You want to work with infants and their families.

Yes, you'll care for newborns in the neonatal intensive care unit. But, you'll also help their families as well. While you won't provide direct medical care to the parents, you may help by offering emotional support and patient education. This might include talking new parents through their child's medical procedure, explaining post-hospital care, or helping mom and dad to feed their baby.

You enjoy learning.

Every day brings something different in neonatal nursing. That provides the opportunity for you to learn and grow as a healthcare professional. But that's not all when it comes to learning and education. Working in a neonatal intensive care unit (NICU) typically requires at least a bachelor's degree in nursing.
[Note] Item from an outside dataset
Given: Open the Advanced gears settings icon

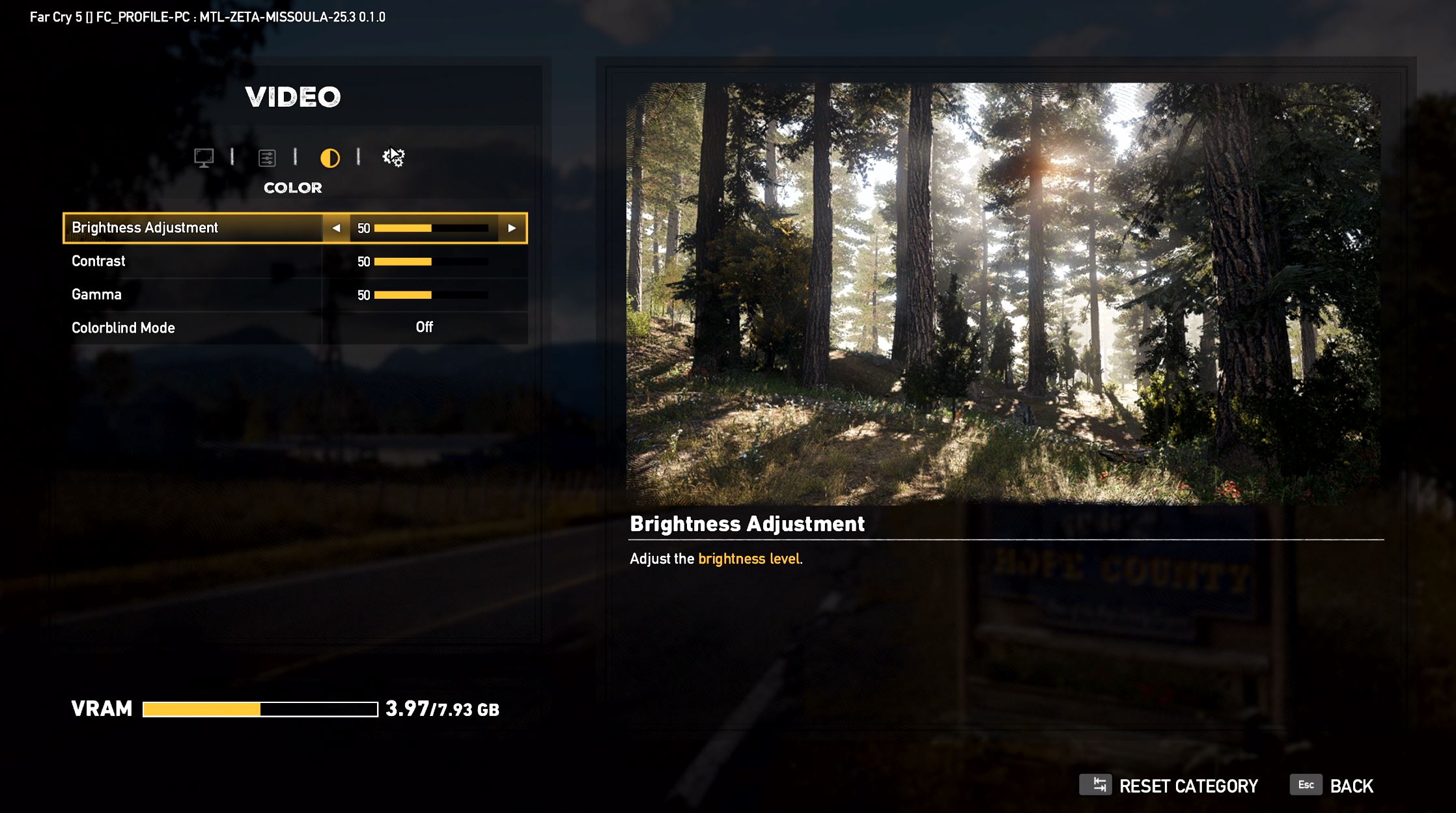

If you want to go into advanced practice as a neonatal clinical nurse specialist (NCNS) or neonatal nurse practitioner (NNP), you'll need a graduate degree, such as a doctor of nursing practice (DNP). Keep in mind, a DNP is not the same thing as an MD (medical doctor). It is a PhD level graduate degree.

You are looking for a variety of options.
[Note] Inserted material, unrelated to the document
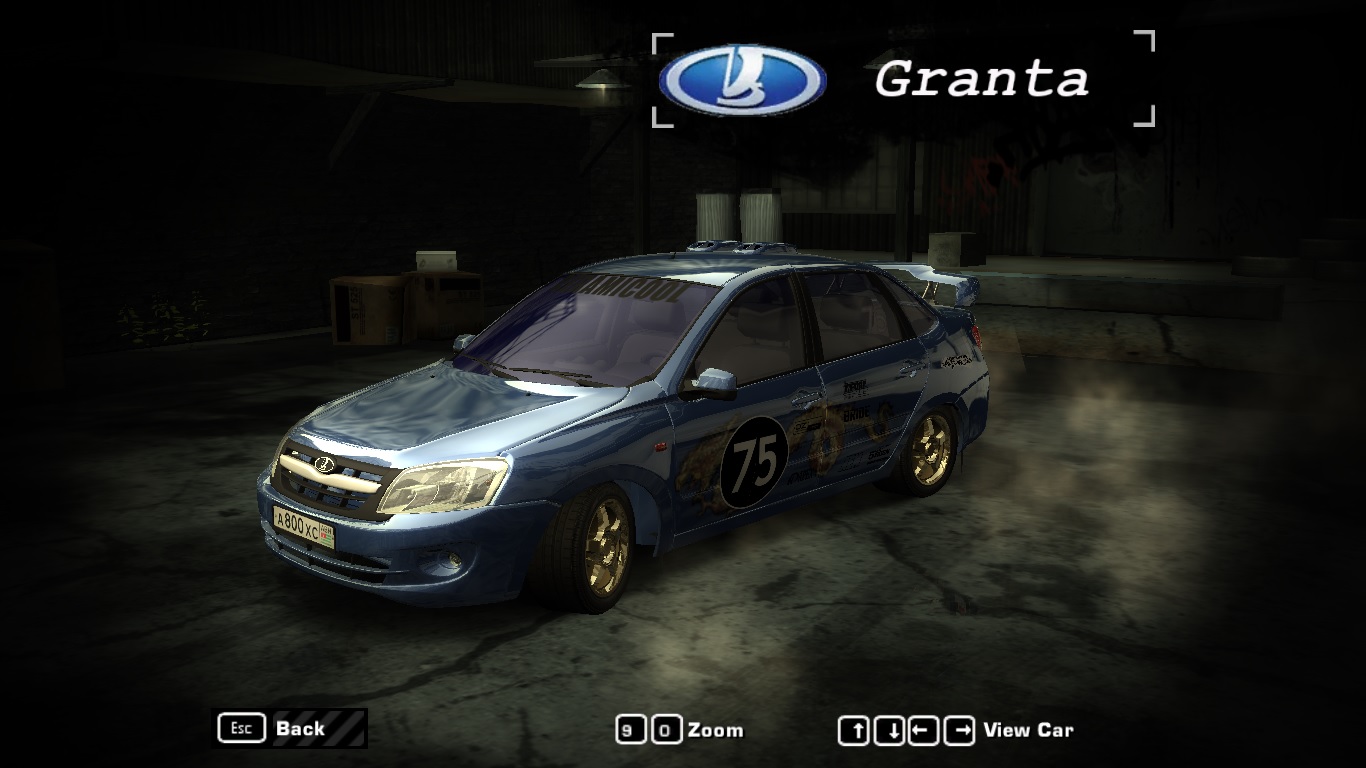1366x768 pixels.
Task: Click the down arrow View Car icon
Action: [888, 729]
Aside from working as a NCNC or NNP, you'll find that there are several other options in the neonatal nursing world. This includes providing leadership and administrative oversight as a nurse manager or helping sick/recovering infants meet their developmental needs as a developmental care specialist. Of course, there are also plenty of positions as staff nurses. The staff nurse is a critical part of the nursing care team and provides day-to-day care for fragile new babies.

You want a non-traditional schedule.

Neonatal careers, such as nursing, often require professionals to work a non-traditional schedule. This may mean that you work 12-hour shifts three to four days a week or night-time hours. The flexibility that this offers may fit well with your scheduling needs. If you have children at home to care for, have an ageing parent to help out, or are going back to school to further your education, the ability to be home (or in class) during the Monday through Friday 9 to 5 time is a welcome benefit of working in this field.

Neonatal nurses provide critical care to the littlest of patients. Whether you're helping a newborn who has just had surgery to recover, caring for a premature baby, or helping a scared parent to better understand what is happening to her child, you're making a difference in someone's life.